Click on the pictures to see enlarged versions of the images.

Saturday, December 10, 2011


The picture today is a popular image by an artist known for his “genre” paintings, small works of art depicting everyday life and surroundings. Carl Spitzweg (1808-1885) is a German Romantic painter and poet whose work often expresses a gently humorous satirical point of view.

The Poor Poet depicts a man in a garret. (Click on the image to see an enlarged version.) We can guess that he is not well off. He had tried to replace the coal with pages from a manuscript but the stove is now cold enough for a top hat to hang from the pipe. To stay warm, he keeps his nightcap and cravat on as he huddles under a blanket on a mattress on the floor. The frayed umbrella keeps him dry from rain falling through leaks in the ceiling.

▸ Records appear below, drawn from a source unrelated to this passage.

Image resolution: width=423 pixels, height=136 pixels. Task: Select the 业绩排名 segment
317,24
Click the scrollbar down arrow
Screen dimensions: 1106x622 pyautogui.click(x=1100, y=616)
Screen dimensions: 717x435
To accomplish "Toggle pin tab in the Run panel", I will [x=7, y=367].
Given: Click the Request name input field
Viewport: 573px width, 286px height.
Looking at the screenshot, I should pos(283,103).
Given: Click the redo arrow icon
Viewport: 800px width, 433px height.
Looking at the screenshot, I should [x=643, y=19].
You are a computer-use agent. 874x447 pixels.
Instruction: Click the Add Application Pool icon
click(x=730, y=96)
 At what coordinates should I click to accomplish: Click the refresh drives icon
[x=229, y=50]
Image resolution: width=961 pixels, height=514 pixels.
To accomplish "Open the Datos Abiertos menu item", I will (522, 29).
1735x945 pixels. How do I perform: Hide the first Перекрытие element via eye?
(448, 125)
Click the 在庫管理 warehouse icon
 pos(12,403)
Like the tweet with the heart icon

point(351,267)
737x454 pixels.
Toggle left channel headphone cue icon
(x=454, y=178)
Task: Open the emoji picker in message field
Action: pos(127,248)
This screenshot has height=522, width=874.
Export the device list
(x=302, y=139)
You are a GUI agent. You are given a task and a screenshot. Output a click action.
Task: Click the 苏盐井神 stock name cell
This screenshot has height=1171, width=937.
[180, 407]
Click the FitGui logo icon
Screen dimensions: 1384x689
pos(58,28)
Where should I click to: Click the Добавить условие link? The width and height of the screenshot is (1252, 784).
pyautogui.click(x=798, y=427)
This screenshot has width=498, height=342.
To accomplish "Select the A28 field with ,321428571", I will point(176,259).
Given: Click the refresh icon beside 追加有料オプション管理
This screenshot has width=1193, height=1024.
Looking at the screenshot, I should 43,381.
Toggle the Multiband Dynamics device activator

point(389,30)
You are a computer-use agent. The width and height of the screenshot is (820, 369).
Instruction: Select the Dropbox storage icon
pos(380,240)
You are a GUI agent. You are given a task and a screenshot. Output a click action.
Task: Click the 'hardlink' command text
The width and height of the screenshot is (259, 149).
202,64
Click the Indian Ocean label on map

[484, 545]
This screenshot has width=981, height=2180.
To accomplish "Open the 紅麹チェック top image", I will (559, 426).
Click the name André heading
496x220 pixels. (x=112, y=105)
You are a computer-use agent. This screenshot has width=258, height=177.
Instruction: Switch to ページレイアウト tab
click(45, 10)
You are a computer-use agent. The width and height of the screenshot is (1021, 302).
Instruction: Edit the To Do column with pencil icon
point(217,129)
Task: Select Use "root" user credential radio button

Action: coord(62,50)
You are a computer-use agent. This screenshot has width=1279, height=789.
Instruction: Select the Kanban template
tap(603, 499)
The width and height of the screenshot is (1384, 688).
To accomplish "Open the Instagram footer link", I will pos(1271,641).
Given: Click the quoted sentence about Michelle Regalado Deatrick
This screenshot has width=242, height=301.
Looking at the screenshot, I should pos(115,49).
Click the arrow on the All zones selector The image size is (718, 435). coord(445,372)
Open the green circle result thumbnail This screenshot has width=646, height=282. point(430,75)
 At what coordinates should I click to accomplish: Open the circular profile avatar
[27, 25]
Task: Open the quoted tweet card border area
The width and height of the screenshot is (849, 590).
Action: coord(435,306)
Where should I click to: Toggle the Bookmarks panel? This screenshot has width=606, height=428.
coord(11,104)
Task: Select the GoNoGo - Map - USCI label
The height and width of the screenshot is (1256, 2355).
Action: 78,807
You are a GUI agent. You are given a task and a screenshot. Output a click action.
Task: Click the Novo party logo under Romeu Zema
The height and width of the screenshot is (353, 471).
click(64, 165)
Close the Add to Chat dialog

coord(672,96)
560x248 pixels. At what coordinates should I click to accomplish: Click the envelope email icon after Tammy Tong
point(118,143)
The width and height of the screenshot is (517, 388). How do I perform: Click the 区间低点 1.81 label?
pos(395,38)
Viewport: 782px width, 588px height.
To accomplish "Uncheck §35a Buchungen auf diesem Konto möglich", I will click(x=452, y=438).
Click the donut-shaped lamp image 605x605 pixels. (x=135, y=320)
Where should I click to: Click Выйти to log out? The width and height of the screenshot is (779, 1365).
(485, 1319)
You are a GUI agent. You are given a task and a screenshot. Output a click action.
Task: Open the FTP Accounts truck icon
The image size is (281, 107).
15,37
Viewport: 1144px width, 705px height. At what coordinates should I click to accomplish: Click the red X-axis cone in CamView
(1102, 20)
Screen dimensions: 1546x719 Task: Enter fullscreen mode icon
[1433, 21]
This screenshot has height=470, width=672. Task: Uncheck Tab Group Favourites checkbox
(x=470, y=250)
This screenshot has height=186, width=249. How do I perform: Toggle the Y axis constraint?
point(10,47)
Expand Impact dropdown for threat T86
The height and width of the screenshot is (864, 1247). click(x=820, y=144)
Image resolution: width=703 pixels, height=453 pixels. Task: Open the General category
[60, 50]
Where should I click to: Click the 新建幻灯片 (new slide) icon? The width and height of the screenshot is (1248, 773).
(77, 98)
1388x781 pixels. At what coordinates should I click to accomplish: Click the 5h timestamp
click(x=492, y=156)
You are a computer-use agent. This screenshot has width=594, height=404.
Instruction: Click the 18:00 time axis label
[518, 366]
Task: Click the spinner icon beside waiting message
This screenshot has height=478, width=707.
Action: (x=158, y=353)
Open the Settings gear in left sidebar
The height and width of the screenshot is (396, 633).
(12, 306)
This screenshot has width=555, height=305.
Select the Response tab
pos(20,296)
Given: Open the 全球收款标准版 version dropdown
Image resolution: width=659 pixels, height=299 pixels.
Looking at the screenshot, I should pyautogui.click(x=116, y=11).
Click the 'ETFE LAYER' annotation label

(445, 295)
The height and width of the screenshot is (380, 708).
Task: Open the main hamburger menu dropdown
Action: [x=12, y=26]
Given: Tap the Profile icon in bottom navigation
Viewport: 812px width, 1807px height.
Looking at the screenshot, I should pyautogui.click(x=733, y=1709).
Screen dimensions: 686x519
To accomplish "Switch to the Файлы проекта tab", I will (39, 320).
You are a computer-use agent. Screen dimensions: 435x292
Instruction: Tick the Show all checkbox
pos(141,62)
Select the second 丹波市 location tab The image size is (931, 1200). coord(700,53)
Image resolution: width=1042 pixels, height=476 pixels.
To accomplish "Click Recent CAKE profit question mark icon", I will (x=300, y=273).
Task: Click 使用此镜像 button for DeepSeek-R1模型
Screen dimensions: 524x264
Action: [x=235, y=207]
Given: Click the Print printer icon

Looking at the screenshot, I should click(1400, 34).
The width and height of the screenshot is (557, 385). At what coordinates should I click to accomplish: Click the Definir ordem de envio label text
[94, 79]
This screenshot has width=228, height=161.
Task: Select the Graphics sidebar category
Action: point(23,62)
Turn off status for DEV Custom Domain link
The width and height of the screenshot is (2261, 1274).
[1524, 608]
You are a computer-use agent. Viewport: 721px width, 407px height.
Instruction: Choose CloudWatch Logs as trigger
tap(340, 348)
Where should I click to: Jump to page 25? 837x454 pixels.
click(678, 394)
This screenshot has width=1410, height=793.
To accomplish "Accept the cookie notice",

But he does try to keep up appearances: he has a good coat, sturdy leather boots, a walking stick, and that top hat.

We can also guess that he is a poet. He is surrounded by the requisite heavy books of reference and many pages of manuscripts tied into bundles. And he is counting on his fingers the meters of the words he is putting to paper as he holds a quill in his mouth.


The directions are clear if you want to compose your own sonnet. Just follow Billy Collins’s instructions below. The Petrarchan sonnet begins with an octave setting out the question and then makes a turn into a sestet with the answer. The Elizabethan sonnet keeps to three quatrains and a concluding couplet.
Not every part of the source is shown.